By 1 p.m., midway through the six-hour event, 78 families had already visited the site. Christine Datz-Romero, Executive Director at Lower East Side Ecology Center, co-founded the community-based environmental organization to bring New York City closer to a more sustainable future. She explained that the truck onsite would hold 12 pallets of unwanted electronics; eight were already being loaded. “All items go through a detailed sorting process,” explained Datz-Romero. “Even internal cables are stripped, parts are extracted, and the plastic casings are pelletized for new plasticware.” Datz-Romero also expressed how some items are known to be flame retardant requiring a further breakdown until the plastics can be prepared for shipment to the Asian region for production processes for new items.

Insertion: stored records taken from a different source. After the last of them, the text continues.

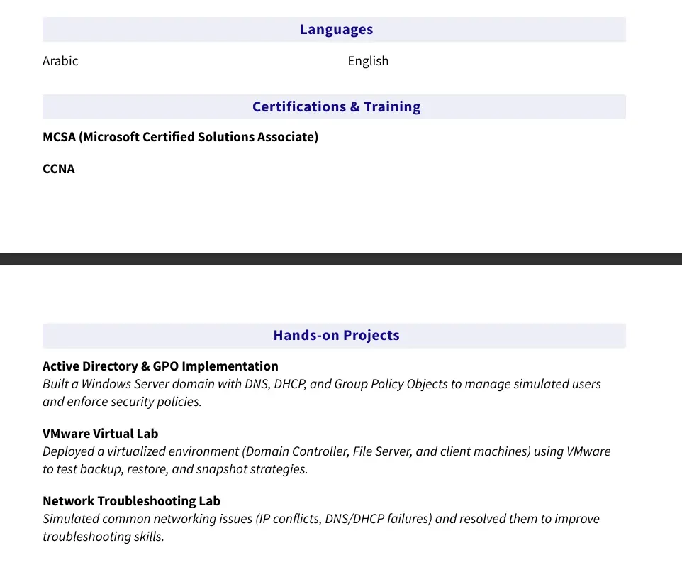Click the Active Directory & GPO Implementation title
Viewport: 682px width, 570px height.
pos(160,366)
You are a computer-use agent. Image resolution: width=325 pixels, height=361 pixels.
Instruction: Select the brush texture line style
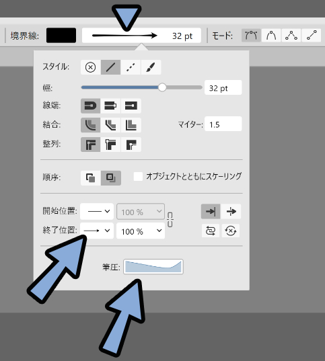(151, 67)
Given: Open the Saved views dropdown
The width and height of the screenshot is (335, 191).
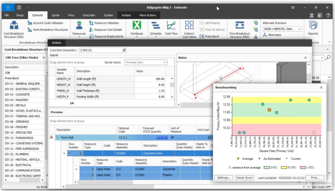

Datz-Romero noted that the common household printer has its own host of issues prior to its disposal. The ink cartridges must be removed as they pose the threat of an explosion if disposed of as a complete unit. Similarly, CRT screens and televisions are handled with special care to remove the lucrative copper yoke. Occasionally, an item will come through that can yield a hefty gain on seller sites like eBay. One such mega motherboard was recently dropped off that can net nearly $4,000! The most exciting part of the event was the table of unique finds. It felt like I was transported into a bygone era.

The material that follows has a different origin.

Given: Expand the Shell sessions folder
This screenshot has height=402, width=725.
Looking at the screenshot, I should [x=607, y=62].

As I watched the cars and vans pull up, I saw scanners, keyboard, mice, cables, memory chips, motherboards, phones, and wires all being offloaded. I was delighted to see that most of the participants were local frum families. Of course, nobody wants a fine for illegally discarding electronics in the trash, so the importance of such an event is noted. Events are scheduled weekly on Saturdays and Sundays throughout the five boroughs. Assembly Member Rosenthal was represented by Daniel Blech, Constituent and Support Services Director for his office, and Council Member Gennaro was represented by Adam Suinov, his Jewish liaison. For more information, reach out to the LES Ecology Center at, or call 212-477-4022.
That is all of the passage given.